■ **Task objective**: Find the line containing "Given: Click into the Free field 1 text area" in the records below. Copy exactly that line and each one after it, ending at the line containing "Image resolution: width=600", and nothing more.
================
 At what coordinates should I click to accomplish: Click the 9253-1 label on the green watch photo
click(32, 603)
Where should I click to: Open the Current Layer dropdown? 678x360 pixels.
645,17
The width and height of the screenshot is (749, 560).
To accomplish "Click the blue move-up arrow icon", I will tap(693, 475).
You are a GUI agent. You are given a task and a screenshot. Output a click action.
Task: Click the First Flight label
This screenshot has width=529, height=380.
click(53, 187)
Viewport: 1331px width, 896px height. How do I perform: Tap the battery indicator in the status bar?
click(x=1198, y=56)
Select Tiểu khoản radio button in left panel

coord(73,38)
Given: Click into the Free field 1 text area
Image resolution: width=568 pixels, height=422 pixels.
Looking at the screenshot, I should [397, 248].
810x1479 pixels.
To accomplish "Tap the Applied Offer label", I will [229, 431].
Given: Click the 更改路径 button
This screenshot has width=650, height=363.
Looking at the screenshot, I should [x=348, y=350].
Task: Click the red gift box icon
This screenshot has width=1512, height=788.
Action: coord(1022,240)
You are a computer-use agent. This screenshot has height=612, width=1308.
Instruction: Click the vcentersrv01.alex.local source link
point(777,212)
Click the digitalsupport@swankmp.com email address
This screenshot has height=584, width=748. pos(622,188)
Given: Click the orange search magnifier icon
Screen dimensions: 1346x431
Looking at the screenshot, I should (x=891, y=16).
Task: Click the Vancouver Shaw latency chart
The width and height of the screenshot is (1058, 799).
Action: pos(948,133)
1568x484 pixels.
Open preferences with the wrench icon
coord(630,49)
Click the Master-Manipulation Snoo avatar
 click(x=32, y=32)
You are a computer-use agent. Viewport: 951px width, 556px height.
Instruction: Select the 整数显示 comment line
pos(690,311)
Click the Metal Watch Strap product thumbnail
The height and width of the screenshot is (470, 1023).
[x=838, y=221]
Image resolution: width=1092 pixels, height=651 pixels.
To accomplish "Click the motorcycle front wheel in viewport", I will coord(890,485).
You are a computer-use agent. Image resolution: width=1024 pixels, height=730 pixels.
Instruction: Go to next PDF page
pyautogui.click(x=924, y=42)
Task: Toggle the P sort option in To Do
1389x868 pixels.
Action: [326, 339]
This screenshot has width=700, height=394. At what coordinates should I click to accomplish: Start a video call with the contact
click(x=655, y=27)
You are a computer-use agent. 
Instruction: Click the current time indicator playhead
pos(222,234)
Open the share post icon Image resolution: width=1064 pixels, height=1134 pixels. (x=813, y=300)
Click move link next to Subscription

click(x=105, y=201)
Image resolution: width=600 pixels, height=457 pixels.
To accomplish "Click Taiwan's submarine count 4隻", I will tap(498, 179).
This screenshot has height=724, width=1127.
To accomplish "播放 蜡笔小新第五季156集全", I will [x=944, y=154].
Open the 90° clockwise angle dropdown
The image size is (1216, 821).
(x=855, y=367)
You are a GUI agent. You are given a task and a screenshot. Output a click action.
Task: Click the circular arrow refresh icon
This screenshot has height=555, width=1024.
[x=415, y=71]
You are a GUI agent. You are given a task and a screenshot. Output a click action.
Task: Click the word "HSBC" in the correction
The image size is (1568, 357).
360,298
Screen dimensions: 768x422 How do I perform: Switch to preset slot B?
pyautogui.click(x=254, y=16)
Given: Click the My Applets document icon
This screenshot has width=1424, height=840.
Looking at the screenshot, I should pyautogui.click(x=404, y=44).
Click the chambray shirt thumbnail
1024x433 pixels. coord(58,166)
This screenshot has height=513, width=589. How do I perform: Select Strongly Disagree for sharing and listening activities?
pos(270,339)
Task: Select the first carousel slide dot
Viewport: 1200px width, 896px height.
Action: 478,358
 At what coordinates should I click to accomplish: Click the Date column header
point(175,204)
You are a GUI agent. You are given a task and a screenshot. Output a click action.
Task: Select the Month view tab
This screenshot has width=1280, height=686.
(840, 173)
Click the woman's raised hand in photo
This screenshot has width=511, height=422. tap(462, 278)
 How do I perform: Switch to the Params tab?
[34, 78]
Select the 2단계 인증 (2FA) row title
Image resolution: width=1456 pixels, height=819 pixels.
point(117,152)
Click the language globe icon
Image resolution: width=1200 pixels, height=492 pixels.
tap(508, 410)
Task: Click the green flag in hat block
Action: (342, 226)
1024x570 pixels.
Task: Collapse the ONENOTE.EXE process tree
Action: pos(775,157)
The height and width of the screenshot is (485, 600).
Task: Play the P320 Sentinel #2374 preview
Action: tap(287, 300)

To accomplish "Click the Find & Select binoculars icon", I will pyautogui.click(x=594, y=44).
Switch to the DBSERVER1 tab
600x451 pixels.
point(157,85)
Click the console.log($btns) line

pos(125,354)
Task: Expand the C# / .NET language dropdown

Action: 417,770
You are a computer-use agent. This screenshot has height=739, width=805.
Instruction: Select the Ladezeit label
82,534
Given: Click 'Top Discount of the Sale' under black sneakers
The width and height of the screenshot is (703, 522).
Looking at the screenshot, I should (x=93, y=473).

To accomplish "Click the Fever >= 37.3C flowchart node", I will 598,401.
================
■ **Your solution**:
Given: Click into the Free field 1 text area
Image resolution: width=568 pixels, height=422 pixels.
Looking at the screenshot, I should [397, 248].
810x1479 pixels.
To accomplish "Tap the Applied Offer label", I will [229, 431].
Given: Click the 更改路径 button
This screenshot has width=650, height=363.
Looking at the screenshot, I should [x=348, y=350].
Task: Click the red gift box icon
This screenshot has width=1512, height=788.
Action: coord(1022,240)
You are a computer-use agent. This screenshot has height=612, width=1308.
Instruction: Click the vcentersrv01.alex.local source link
point(777,212)
Click the digitalsupport@swankmp.com email address
This screenshot has height=584, width=748. pos(622,188)
Given: Click the orange search magnifier icon
Screen dimensions: 1346x431
Looking at the screenshot, I should (x=891, y=16).
Task: Click the Vancouver Shaw latency chart
The width and height of the screenshot is (1058, 799).
Action: pos(948,133)
1568x484 pixels.
Open preferences with the wrench icon
coord(630,49)
Click the Master-Manipulation Snoo avatar
 click(x=32, y=32)
You are a computer-use agent. Viewport: 951px width, 556px height.
Instruction: Select the 整数显示 comment line
pos(690,311)
Click the Metal Watch Strap product thumbnail
The height and width of the screenshot is (470, 1023).
[x=838, y=221]
Image resolution: width=1092 pixels, height=651 pixels.
To accomplish "Click the motorcycle front wheel in viewport", I will coord(890,485).
You are a computer-use agent. Image resolution: width=1024 pixels, height=730 pixels.
Instruction: Go to next PDF page
pyautogui.click(x=924, y=42)
Task: Toggle the P sort option in To Do
1389x868 pixels.
Action: [326, 339]
This screenshot has width=700, height=394. At what coordinates should I click to accomplish: Start a video call with the contact
click(x=655, y=27)
You are a computer-use agent. 
Instruction: Click the current time indicator playhead
pos(222,234)
Open the share post icon Image resolution: width=1064 pixels, height=1134 pixels. (x=813, y=300)
Click move link next to Subscription

click(x=105, y=201)
Image resolution: width=600 pixels, height=457 pixels.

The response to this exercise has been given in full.